***** Excerpted text

Note the key differences from basic Kendall’s Tau:

$n_x$ counts pairs that are tied in the first ranking (Lucy’s rankings in our example)
$n_y$ counts pairs that are tied in the second ranking (Penny’s rankings in our example)
The denominator $\sqrt{(n-n_x)(n-n_y)}$ normalizes the sum by the geometric mean of non-tied pairs in each ranking

Let’s see how this works with our cat toy example.

Example

For our example where Lucy created a tie, we can compute the $\tau_B$ :

\begin{align*} c&= 5 \\ d&= 0 \\ n&= 6 \\ n_x&=1 \\ n_y&=0 \\ \tau_B&=\frac{(5-0)}{\sqrt{(6-1)(6-0)}}=\frac{5}{\sqrt{(5\times 6)}}\approx0.913 \end{align*}

With $\tau_B \approx 0.913$ , the cats show strong agreement in their toy rankings. Notice this is higher than the original Kendall’s Tau of $\frac{2}{3} \approx 0.667$ from our first example: Lucy’s tie on $(\text{String}, \text{Ball})$ removed an explicit disagreement, bringing the rankings closer to perfect agreement.

**********
***** Information provided

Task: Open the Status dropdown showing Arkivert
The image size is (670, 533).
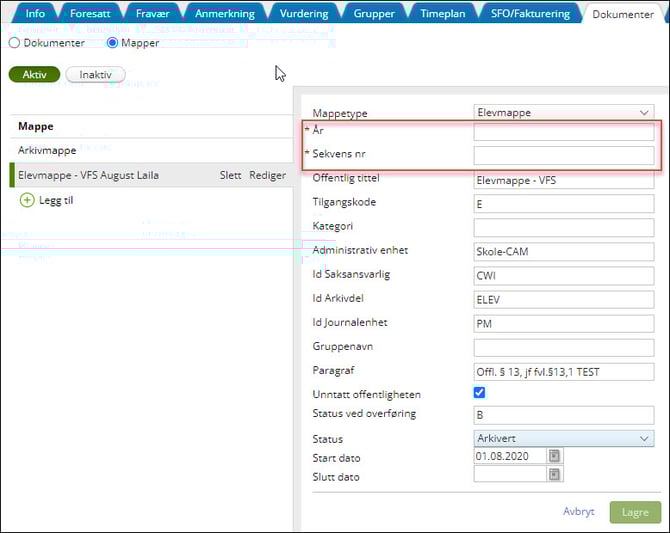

**********

> [To be done]
1 > Transcribe the Kendall's Tau passage from "Let’s see how" to "to perfect agreement.".
2 > What value of $\tau_B$ does the Kendall's Tau passage compute for the cat toy example?

> [Final answers]
1 >
Let’s see how this works with our cat toy example.

Example

For our example where Lucy created a tie, we can compute the $\tau_B$ :

\begin{align*} c&= 5 \\ d&= 0 \\ n&= 6 \\ n_x&=1 \\ n_y&=0 \\ \tau_B&=\frac{(5-0)}{\sqrt{(6-1)(6-0)}}=\frac{5}{\sqrt{(5\times 6)}}\approx0.913 \end{align*}

With $\tau_B \approx 0.913$ , the cats show strong agreement in their toy rankings. Notice this is higher than the original Kendall’s Tau of $\frac{2}{3} \approx 0.667$ from our first example: Lucy’s tie on $(\text{String}, \text{Ball})$ removed an explicit disagreement, bringing the rankings closer to perfect agreement.

2 > Approximately 0.913.